### [Written problem A]
Translate this sentence from the name-rev patch review into Spanish: "Hmph, is the root cause of the leak because no sensible ownership rules are applied to .tip_name?"
### [Written problem B]
Pick up the name-rev patch review after its last line and keep writing it.

### [Selected passage]
•••••

Hmph, is the root cause of the leak because no sensible ownership
rules are applied to .tip_name?  Sometimes it is allocated for the
paritcular rev_name, but some other times the pointer is copied from
another rev_name.tip_name?  As the way currently the code uses the
.tip_name member seems to be "allocate and use without any freeing",
I tend to agree that throwing them into mem-pool does make sense.

>  builtin/name-rev.c | 39 ++++++++++++++++++++-------------------
>  1 file changed, 20 insertions(+), 19 deletions(-)
>
> diff --git a/builtin/name-rev.c b/builtin/name-rev.c
> index 2dd1807c4e..ad9930c831 100644
> --- a/builtin/name-rev.c
> +++ b/builtin/name-rev.c
> @@ -15,6 +15,7 @@
>  #include "commit-slab.h"
>  #include "commit-graph.h"
>  #include "wildmatch.h"
> +#include "mem-pool.h"
>
>  /*
>   * One day.  See the 'name a rev shortly after epoch' test in t6120 when
> @@ -155,30 +156,25 @@ static struct rev_name *create_or_update_name(struct commit *commit,
>  	return name;
>  }
>
> -static char *get_parent_name(const struct rev_name *name, int parent_number)
> +static char *get_parent_name(const struct rev_name *name, int parent_number,
> +			     struct mem_pool *string_pool)
>  {
> -	struct strbuf sb = STRBUF_INIT;
>  	size_t len;
>
>  	strip_suffix(name->tip_name, "^0", &len);
>  	if (name->generation > 0) {
> -		strbuf_grow(&sb, len +
> -			    1 + decimal_width(name->generation) +
> -			    1 + decimal_width(parent_number));
> -		strbuf_addf(&sb, "%.*s~%d^%d", (int)len, name->tip_name,
> -			    name->generation, parent_number);
> +		return mem_pool_strfmt(string_pool, "%.*s~%d^%d",
> +				       (int)len, name->tip_name,
> +				       name->generation, parent_number);
>  	} else {
> -		strbuf_grow(&sb, len +
> -			    1 + decimal_width(parent_number));
> -		strbuf_addf(&sb, "%.*s^%d", (int)len, name->tip_name,
> -			    parent_number);
> +		return mem_pool_strfmt(string_pool, "%.*s^%d",
> +				       (int)len, name->tip_name, parent_number);
>  	}
> -	return strbuf_detach(&sb, NULL);
>  }
>
>  static void name_rev(struct commit *start_commit,
>  		const char *tip_name, timestamp_t taggerdate,
> -		int from_tag, int deref)

•••••

### [Data lines]
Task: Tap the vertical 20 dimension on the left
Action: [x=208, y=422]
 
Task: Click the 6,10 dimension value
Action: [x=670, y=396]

•••••

### [Expected answer A]
Mmm, ¿la causa raíz de la fuga es que no se aplican reglas de propiedad sensatas a .tip_name?

### [Expected answer B]
> +		int from_tag, int deref, struct mem_pool *string_pool)
>  {
>  	struct prio_queue queue;
>  	struct commit *commit;
> @@ -195,9 +191,10 @@ static void name_rev(struct commit *start_commit,
>  	if (!start_name)
>  		return;
>  	if (deref)
> -		start_name->tip_name = xstrfmt("%s^0", tip_name);
> +		start_name->tip_name = mem_pool_strfmt(string_pool, "%s^0",
> +						       tip_name);
>  	else
> -		start_name->tip_name = xstrdup(tip_name);
> +		start_name->tip_name = mem_pool_strdup(string_pool, tip_name);
>
>  	memset(&queue, 0, sizeof(queue)); /* Use the prio_queue as LIFO */
>  	prio_queue_put(&queue, start_commit);
> @@ -235,7 +232,8 @@ static void name_rev(struct commit *start_commit,
>  				if (parent_number > 1)
>  					parent_name->tip_name =
>  						get_parent_name(name,
> -								parent_number);
> +								parent_number,
> +								string_pool);
>  				else
>  					parent_name->tip_name = name->tip_name;
>  				ALLOC_GROW(parents_to_queue,
> @@ -415,7 +413,7 @@ static int name_ref(const char *path, const struct object_id *oid,
>  	return 0;
>  }
>
> -static void name_tips(void)
> +static void name_tips(struct mem_pool *string_pool)
>  {
>  	int i;
>
> @@ -428,7 +426,7 @@ static void name_tips(void)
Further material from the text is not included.